What is being asked => In full and without alteration, return the records below.

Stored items

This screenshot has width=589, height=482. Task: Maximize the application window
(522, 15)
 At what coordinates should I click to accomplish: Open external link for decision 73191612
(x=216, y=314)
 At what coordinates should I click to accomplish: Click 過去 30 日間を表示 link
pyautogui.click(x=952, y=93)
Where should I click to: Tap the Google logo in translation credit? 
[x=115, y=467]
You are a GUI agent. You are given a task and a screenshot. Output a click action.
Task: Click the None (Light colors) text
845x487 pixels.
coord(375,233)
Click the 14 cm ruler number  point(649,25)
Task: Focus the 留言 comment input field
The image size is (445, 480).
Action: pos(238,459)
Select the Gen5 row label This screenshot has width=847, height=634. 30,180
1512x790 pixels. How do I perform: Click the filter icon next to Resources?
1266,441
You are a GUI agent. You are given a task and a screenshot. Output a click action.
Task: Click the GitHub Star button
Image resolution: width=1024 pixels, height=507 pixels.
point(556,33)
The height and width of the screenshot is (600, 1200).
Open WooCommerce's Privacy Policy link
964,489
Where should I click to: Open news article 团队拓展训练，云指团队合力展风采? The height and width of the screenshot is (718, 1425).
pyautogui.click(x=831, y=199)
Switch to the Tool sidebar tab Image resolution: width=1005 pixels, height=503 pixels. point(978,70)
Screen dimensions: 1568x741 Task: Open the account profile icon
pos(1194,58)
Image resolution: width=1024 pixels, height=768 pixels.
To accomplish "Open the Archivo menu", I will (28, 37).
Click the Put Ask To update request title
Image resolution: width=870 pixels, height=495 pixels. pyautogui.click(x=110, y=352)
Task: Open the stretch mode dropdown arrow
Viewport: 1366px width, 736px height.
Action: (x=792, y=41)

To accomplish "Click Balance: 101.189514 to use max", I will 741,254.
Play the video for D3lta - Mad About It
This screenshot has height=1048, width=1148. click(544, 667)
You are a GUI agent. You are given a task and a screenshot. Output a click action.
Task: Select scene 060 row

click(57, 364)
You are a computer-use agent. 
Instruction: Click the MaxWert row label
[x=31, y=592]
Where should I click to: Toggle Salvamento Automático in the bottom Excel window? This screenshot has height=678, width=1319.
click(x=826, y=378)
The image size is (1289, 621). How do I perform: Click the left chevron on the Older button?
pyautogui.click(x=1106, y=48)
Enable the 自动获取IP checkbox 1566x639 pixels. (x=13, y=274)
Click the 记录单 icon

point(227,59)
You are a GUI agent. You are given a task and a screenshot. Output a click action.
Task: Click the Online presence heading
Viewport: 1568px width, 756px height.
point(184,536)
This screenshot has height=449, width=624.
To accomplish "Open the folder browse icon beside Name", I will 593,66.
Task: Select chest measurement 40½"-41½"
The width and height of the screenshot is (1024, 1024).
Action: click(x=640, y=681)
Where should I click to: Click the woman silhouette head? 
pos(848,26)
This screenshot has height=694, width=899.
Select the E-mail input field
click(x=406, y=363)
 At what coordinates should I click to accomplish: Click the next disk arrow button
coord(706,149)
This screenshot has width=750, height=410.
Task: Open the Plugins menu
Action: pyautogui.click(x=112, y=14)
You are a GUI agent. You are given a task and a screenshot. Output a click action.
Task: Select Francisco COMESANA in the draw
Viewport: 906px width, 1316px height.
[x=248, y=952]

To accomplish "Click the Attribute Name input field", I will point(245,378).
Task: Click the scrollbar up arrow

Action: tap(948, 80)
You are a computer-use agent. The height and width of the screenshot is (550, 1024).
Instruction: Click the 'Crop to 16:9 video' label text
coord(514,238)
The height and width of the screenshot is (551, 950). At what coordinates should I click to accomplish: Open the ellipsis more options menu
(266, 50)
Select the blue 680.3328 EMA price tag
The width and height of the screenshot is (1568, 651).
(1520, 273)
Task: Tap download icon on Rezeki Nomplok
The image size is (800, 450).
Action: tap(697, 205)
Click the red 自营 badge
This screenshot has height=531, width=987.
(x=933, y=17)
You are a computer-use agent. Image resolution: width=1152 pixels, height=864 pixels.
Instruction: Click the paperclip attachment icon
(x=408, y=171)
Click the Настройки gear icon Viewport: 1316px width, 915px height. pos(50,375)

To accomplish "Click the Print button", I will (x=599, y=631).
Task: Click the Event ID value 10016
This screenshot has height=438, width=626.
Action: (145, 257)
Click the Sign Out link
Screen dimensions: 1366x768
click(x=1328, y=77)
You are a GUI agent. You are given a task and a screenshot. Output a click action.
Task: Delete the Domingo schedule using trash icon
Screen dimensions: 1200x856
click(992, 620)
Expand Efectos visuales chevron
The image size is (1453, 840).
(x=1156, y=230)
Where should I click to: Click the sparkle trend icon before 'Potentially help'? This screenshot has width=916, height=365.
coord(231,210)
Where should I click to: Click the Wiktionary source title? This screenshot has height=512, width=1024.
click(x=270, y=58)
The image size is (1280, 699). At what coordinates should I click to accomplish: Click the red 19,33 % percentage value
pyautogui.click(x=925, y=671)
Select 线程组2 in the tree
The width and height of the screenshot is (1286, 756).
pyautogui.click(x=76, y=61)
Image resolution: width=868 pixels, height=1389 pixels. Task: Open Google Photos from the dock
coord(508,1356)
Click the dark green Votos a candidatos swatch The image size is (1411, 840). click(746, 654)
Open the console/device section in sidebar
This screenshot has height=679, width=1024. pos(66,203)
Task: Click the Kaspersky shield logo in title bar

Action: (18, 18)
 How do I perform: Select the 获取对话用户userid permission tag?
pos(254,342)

Response to the exercise =>
This screenshot has width=589, height=482. Task: Maximize the application window
(522, 15)
 At what coordinates should I click to accomplish: Open external link for decision 73191612
(x=216, y=314)
 At what coordinates should I click to accomplish: Click 過去 30 日間を表示 link
pyautogui.click(x=952, y=93)
Where should I click to: Tap the Google logo in translation credit? 
[x=115, y=467]
You are a GUI agent. You are given a task and a screenshot. Output a click action.
Task: Click the None (Light colors) text
845x487 pixels.
coord(375,233)
Click the 14 cm ruler number  point(649,25)
Task: Focus the 留言 comment input field
The image size is (445, 480).
Action: pos(238,459)
Select the Gen5 row label This screenshot has width=847, height=634. 30,180
1512x790 pixels. How do I perform: Click the filter icon next to Resources?
1266,441
You are a GUI agent. You are given a task and a screenshot. Output a click action.
Task: Click the GitHub Star button
Image resolution: width=1024 pixels, height=507 pixels.
point(556,33)
The height and width of the screenshot is (600, 1200).
Open WooCommerce's Privacy Policy link
964,489
Where should I click to: Open news article 团队拓展训练，云指团队合力展风采? The height and width of the screenshot is (718, 1425).
pyautogui.click(x=831, y=199)
Switch to the Tool sidebar tab Image resolution: width=1005 pixels, height=503 pixels. point(978,70)
Screen dimensions: 1568x741 Task: Open the account profile icon
pos(1194,58)
Image resolution: width=1024 pixels, height=768 pixels.
To accomplish "Open the Archivo menu", I will (28, 37).
Click the Put Ask To update request title
Image resolution: width=870 pixels, height=495 pixels. pyautogui.click(x=110, y=352)
Task: Open the stretch mode dropdown arrow
Viewport: 1366px width, 736px height.
Action: (x=792, y=41)

To accomplish "Click Balance: 101.189514 to use max", I will 741,254.
Play the video for D3lta - Mad About It
This screenshot has height=1048, width=1148. click(544, 667)
You are a GUI agent. You are given a task and a screenshot. Output a click action.
Task: Select scene 060 row

click(57, 364)
You are a computer-use agent. 
Instruction: Click the MaxWert row label
[x=31, y=592]
Where should I click to: Toggle Salvamento Automático in the bottom Excel window? This screenshot has height=678, width=1319.
click(x=826, y=378)
The image size is (1289, 621). How do I perform: Click the left chevron on the Older button?
pyautogui.click(x=1106, y=48)
Enable the 自动获取IP checkbox 1566x639 pixels. (x=13, y=274)
Click the 记录单 icon

point(227,59)
You are a GUI agent. You are given a task and a screenshot. Output a click action.
Task: Click the Online presence heading
Viewport: 1568px width, 756px height.
point(184,536)
This screenshot has height=449, width=624.
To accomplish "Open the folder browse icon beside Name", I will 593,66.
Task: Select chest measurement 40½"-41½"
The width and height of the screenshot is (1024, 1024).
Action: click(x=640, y=681)
Where should I click to: Click the woman silhouette head? 
pos(848,26)
This screenshot has height=694, width=899.
Select the E-mail input field
click(x=406, y=363)
 At what coordinates should I click to accomplish: Click the next disk arrow button
coord(706,149)
This screenshot has width=750, height=410.
Task: Open the Plugins menu
Action: pyautogui.click(x=112, y=14)
You are a GUI agent. You are given a task and a screenshot. Output a click action.
Task: Select Francisco COMESANA in the draw
Viewport: 906px width, 1316px height.
[x=248, y=952]

To accomplish "Click the Attribute Name input field", I will point(245,378).
Task: Click the scrollbar up arrow

Action: tap(948, 80)
You are a computer-use agent. The height and width of the screenshot is (550, 1024).
Instruction: Click the 'Crop to 16:9 video' label text
coord(514,238)
The height and width of the screenshot is (551, 950). At what coordinates should I click to accomplish: Open the ellipsis more options menu
(266, 50)
Select the blue 680.3328 EMA price tag
The width and height of the screenshot is (1568, 651).
(1520, 273)
Task: Tap download icon on Rezeki Nomplok
The image size is (800, 450).
Action: tap(697, 205)
Click the red 自营 badge
This screenshot has height=531, width=987.
(x=933, y=17)
You are a computer-use agent. Image resolution: width=1152 pixels, height=864 pixels.
Instruction: Click the paperclip attachment icon
(x=408, y=171)
Click the Настройки gear icon Viewport: 1316px width, 915px height. pos(50,375)

To accomplish "Click the Print button", I will (x=599, y=631).
Task: Click the Event ID value 10016
This screenshot has height=438, width=626.
Action: (145, 257)
Click the Sign Out link
Screen dimensions: 1366x768
click(x=1328, y=77)
You are a GUI agent. You are given a task and a screenshot. Output a click action.
Task: Delete the Domingo schedule using trash icon
Screen dimensions: 1200x856
click(992, 620)
Expand Efectos visuales chevron
The image size is (1453, 840).
(x=1156, y=230)
Where should I click to: Click the sparkle trend icon before 'Potentially help'? This screenshot has width=916, height=365.
coord(231,210)
Where should I click to: Click the Wiktionary source title? This screenshot has height=512, width=1024.
click(x=270, y=58)
The image size is (1280, 699). At what coordinates should I click to accomplish: Click the red 19,33 % percentage value
pyautogui.click(x=925, y=671)
Select 线程组2 in the tree
The width and height of the screenshot is (1286, 756).
pyautogui.click(x=76, y=61)
Image resolution: width=868 pixels, height=1389 pixels. Task: Open Google Photos from the dock
coord(508,1356)
Click the dark green Votos a candidatos swatch The image size is (1411, 840). click(746, 654)
Open the console/device section in sidebar
This screenshot has height=679, width=1024. pos(66,203)
Task: Click the Kaspersky shield logo in title bar

Action: (18, 18)
 How do I perform: Select the 获取对话用户userid permission tag?
pos(254,342)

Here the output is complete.